Subventions et des contributions :

Titre :
Transport-Aware Image Sensors
Numéro de l’entente :
RGPIN
Valeur d'entente :
290 000,00 $
Date d'entente :
10 mai 2017 -
Organisation :
Conseil de recherches en sciences naturelles et en génie du Canada
Location :
Ontario, Autre, CA
Numéro de référence :
GC-2017-Q1-03558
Type d'entente :
subvention
Type de rapport :
Subventions et des contributions
Informations supplémentaires :

Subvention ou bourse octroyée s'appliquant à plus d'un exercice financier. (2017-2018 à 2022-2023)

Nom légal du bénéficiaire :
Genov, Roman (University of Toronto)
Programme :
Programme de subventions à la découverte - individuelles
But du programme :

The main objective of our research program for the next five-year term will be to design, prototype and demonstrate a new class of computational image sensor integrated circuits whose key property is that they are transport-aware. Unlike conventional image sensors, which record all incident light, transport-aware imagers can be programmed to selectively detect only some of that light, depending on the actual 3D paths it followed through a visual scene. Such an imager acquires selected components of light transport (e.g., direct-only contributions, indirect-only contributions, specular-indirect contributions, etc.) by physically blocking all “undesirable” light paths so they cannot contribute to the image formed on the sensor.

Transport-aware cameras promise to dominate many high-end industrial, scientific and commercial 2D and 3D imaging applications in robotics and computer vision such as: augmented and virtual reality, self-driving cars, 3D printers and scanners, video games, biomedical imaging, and materials analysis. Conventional cameras which are currently widely used for these applications have very limited programmability needed to apply transport-aware imaging techniques. Current full-functionality transport-aware cameras require a large mechanically deforming digital micromirror device (DMD) to implement programmable sensor masking, which introduces the following handicaps: (i) excessive form factor – the size of a printer – a key barrier to the largest market of portable consumer electronics; (ii) prohibitive distortion due to DMD-imposed large-lens curvature, (iii) low electro-mechanical mask update speed significantly limiting the range of applications, (iv) high power dissipation hindering mobile implementations, and (v) high cost – in the range of thousands of dollars. We will develop a new class of computational image sensors that not only eliminate DMDs and their shortfalls, but, by electronic per-pixel masking, also offer previously unattainable versatility in coded-exposure imaging.

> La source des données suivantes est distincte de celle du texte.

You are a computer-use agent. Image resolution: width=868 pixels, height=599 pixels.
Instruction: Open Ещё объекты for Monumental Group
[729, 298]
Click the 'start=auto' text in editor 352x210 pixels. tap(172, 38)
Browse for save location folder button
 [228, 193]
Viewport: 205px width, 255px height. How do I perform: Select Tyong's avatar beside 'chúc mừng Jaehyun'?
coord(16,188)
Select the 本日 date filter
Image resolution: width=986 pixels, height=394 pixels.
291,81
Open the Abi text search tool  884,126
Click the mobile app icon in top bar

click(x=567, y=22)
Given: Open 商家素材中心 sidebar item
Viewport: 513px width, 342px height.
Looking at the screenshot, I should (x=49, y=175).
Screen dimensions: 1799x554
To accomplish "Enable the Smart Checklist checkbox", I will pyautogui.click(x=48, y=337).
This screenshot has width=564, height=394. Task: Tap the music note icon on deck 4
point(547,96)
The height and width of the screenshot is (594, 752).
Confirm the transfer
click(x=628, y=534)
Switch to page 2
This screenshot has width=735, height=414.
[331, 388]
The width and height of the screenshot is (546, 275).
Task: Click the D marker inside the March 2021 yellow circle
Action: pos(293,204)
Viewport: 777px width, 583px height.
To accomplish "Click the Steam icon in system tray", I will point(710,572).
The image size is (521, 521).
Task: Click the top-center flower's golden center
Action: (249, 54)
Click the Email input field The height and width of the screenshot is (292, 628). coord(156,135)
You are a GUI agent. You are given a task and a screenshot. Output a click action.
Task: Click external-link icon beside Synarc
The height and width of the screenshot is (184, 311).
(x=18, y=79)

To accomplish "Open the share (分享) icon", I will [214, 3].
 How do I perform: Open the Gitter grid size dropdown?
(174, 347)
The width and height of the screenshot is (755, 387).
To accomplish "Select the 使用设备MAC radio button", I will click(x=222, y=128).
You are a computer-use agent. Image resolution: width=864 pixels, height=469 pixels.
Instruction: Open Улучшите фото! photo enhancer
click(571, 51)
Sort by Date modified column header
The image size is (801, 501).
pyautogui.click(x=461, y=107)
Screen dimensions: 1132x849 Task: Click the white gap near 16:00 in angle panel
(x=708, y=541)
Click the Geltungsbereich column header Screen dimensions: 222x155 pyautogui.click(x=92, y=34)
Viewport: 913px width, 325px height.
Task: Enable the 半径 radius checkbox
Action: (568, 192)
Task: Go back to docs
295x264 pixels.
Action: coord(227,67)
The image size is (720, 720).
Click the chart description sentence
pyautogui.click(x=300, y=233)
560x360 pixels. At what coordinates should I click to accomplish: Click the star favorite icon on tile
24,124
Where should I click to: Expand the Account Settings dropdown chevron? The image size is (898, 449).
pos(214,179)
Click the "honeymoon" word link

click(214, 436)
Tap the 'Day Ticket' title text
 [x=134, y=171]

The proposed image sensors combine spatial (intensity) and temporal (phase) exposure coding and will deliver previously unattainable performance levels to transport-aware cameras, a radically new class of cameras in their own right. Cameras based on such image sensors will offer an unrivaled view of the world around us in which refraction and scattering can be selectively attenuated or amplified and object surfaces can be reconstructed in 3D under challenging conditions well beyond of what is possible with the existing state of the art imaging technologies.